> _PROBLEM DETAILS_: Find and copy each line of the data that includes "menu".

> _GIVEN RECORDS_:
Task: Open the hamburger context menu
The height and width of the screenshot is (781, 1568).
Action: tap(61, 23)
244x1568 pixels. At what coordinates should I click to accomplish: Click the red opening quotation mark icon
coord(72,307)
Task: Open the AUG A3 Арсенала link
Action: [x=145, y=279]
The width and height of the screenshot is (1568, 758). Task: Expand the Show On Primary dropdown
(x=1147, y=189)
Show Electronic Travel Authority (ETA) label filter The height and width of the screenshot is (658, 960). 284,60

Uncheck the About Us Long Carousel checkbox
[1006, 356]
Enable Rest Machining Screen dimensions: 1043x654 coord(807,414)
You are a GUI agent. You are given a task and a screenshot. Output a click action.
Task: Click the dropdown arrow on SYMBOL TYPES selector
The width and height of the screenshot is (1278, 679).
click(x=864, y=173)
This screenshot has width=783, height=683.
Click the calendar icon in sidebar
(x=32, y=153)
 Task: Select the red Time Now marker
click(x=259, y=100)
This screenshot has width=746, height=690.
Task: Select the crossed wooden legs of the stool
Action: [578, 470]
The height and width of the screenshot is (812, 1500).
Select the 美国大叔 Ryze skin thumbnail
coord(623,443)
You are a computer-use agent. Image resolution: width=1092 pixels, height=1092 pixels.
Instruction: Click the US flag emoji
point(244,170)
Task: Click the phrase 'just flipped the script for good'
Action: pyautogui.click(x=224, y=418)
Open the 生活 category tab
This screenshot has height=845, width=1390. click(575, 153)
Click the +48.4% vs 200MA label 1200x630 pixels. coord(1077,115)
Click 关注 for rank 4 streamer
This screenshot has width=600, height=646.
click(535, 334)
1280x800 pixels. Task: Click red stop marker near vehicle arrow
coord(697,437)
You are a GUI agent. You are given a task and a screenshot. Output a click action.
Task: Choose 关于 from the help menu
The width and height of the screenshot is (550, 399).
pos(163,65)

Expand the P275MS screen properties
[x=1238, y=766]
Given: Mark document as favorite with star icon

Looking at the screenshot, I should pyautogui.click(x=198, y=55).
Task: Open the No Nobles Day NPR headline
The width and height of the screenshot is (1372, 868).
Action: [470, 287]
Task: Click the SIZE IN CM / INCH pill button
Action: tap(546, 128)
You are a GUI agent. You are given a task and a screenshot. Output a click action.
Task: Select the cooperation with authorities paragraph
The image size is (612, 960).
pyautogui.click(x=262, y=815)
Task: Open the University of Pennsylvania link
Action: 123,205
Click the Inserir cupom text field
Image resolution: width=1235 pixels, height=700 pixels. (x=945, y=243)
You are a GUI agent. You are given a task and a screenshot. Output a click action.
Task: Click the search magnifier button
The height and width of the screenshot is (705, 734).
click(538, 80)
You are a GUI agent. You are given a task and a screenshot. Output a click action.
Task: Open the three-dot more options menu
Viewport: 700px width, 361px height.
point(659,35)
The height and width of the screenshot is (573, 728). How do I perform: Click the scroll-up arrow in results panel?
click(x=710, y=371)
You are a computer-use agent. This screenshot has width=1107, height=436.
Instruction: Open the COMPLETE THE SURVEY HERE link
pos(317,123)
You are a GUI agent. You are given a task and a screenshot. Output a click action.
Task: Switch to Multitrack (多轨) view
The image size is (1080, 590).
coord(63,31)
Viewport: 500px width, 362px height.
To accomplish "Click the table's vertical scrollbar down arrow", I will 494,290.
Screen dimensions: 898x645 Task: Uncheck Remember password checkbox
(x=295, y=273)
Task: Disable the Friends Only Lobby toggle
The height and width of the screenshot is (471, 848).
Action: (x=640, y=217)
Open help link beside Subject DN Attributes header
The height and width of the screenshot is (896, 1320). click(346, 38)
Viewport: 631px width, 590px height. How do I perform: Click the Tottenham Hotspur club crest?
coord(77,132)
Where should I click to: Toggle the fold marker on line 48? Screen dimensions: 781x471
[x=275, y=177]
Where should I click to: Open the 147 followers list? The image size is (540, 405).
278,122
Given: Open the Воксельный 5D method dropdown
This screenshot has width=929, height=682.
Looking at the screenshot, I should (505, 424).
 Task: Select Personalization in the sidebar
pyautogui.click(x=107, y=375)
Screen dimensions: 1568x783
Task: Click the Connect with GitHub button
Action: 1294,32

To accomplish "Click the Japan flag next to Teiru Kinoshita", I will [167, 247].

> _RESPONSE BELOW_:
Task: Open the hamburger context menu
Task: Choose 关于 from the help menu
Task: Open the three-dot more options menu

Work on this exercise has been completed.